Als positiv bewertete Eckert, dass beim Selbstbestimmungsgesetz ein Kompromiss gefunden worden sei. Während der Koalitionsverhandlungen hatte sich die Union für eine Abschaffung ausgesprochen. Im Koalitionsvertrag heißt es nun: „Wir werden das Gesetz über die Selbstbestimmung im Bezug auf den Geschlechtseintrag bis spätestens 31. Juli 2026 evaluieren.“
Weiter heißt es: „Bei der Evaluation legen wir einen besonderen Fokus auf die Auswirkungen auf Kinder und Jugendliche, die Fristsetzungen zum Wechsel des Geschlechtseintrags sowie den wirksamen Schutz von Frauen.“ Diese Schwerpunktsetzung erinnere „an die polarisierte gesellschaftliche Debatte, in der das Selbstbestimmungsgesetz beispielsweise als Gefahr für Frauen oder Kinder dargestellt wurde“, kritisierte Eckert.

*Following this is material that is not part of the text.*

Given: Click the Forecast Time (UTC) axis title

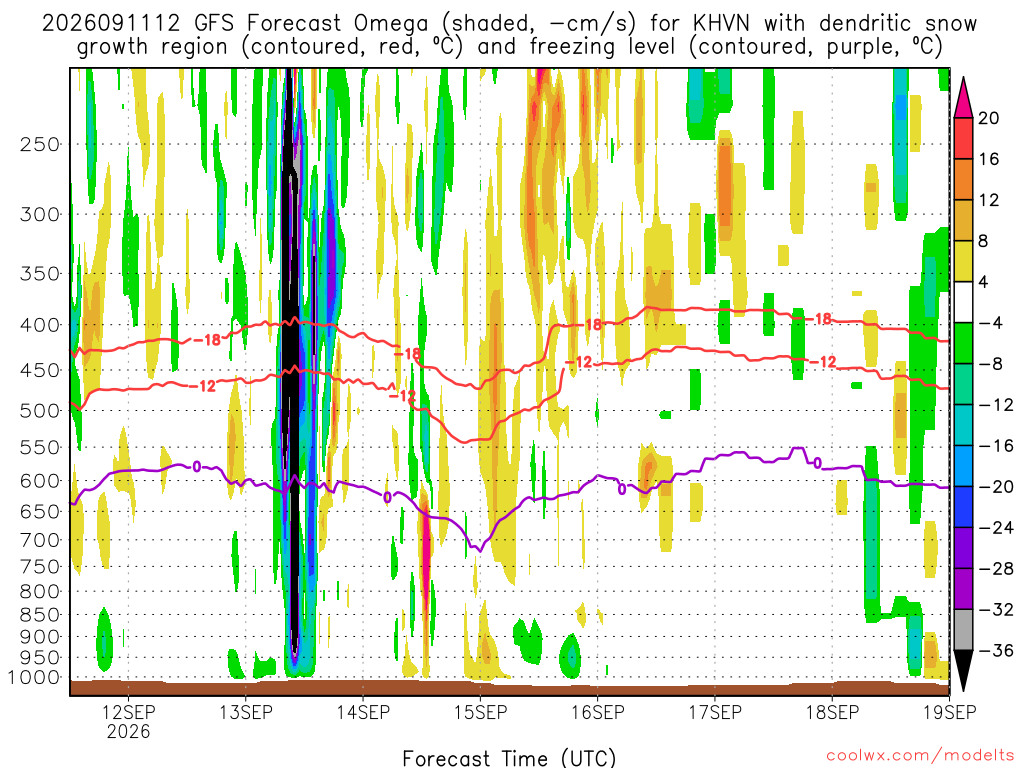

Am Mittwochabend hatte sich bereits der „LSVD+ - Verband für Queere Vielfalt“ kritisch geäußert. Bundesvorstandsmitglied Erik Jödicke warnte davor, „das Selbstbestimmungsgesetz jetzt ohne Not anzufassen und Verschlechterungen zu riskieren“. Auch Jödicke mahnte eine rasche Reform des Abstammungsrechts an und beklagte, dass der Koalitionsvertrag „queere Geflüchtete in Lebensgefahr“ bringe.